Ambulatory surgery centers price common procedures 40 to 50 percent below hospital outpatient departments for identical services. The mean facility fee difference between ambulatory surgery centers and hospitals is $3,077 per procedure across all categories; for knee arthroplasty, the differential reaches $5,717. For cross-border care, total knee replacement at JCI-accredited facilities in Mexico runs $10,000 to $15,000 compared to $35,000 to $50,000 in the United States. Dental implants cost $750 to $1,200 in Mexico versus $3,500 to $5,000 domestically. Even including airfare, hotel, and a recovery companion, the total cost at an accredited international facility is often less than the deductible and coinsurance a member would pay at a US urban hospital.

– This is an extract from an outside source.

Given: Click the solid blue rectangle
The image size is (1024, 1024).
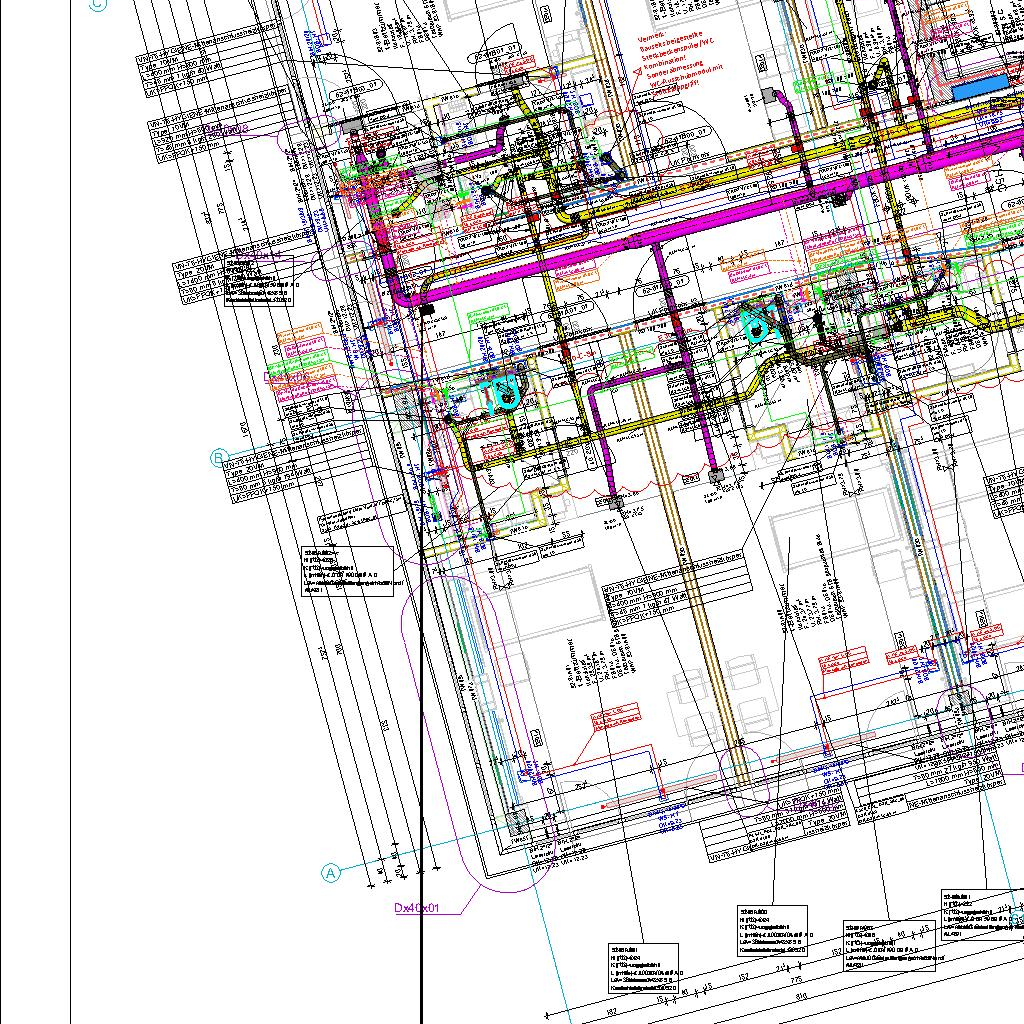Looking at the screenshot, I should pyautogui.click(x=982, y=90).
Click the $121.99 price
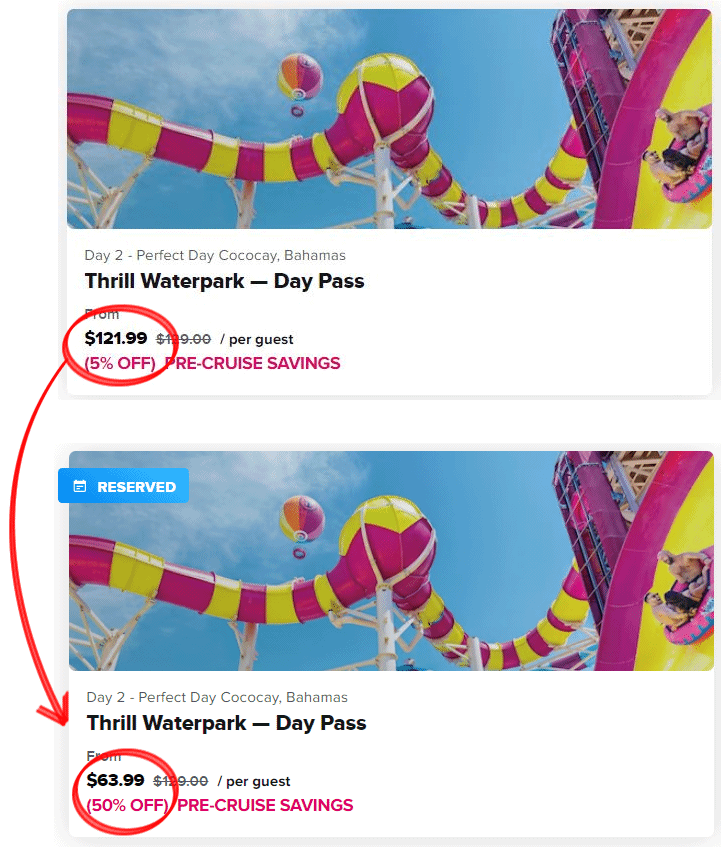 tap(116, 338)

The strategy fits a specific workforce profile. A fractional CFO earning $9,651 per month, the 2024 average reported by Vendux, can calculate the value of flying to a JCI-accredited facility in Mexico City, paying $12,000 all-in, and banking a $23,000 savings relative to a San Francisco hospital. Workers aged 35 to 44, the demographic most likely to need elective orthopedic procedures, show the highest remote work adoption at 27.4 percent. The fractional executive market reached 120,000 practitioners by 2024. These populations have the schedule flexibility and financial sophistication to act on geographic price variation.

Qualifying procedures are elective, scheduled, standardized, and low-risk for complication: joint replacement, selected spine surgery, bariatric surgery, dental implants, and ophthalmologic procedures. Excluded are complex oncology, transplant, emergency care, and any procedure where comorbidities elevate complication risk.

For a 25-person plan with three qualifying procedures per year, geographic arbitrage alone produces $40,000 to $85,000 in annual savings against an expected claims fund of $300,000 to $375,000. No other single cost management strategy available to a small group plan approaches this magnitude. Implementation requires member navigation capability, benefit incentive design, complication protocols, and plan document updates that cover care at designated domestic and international facilities.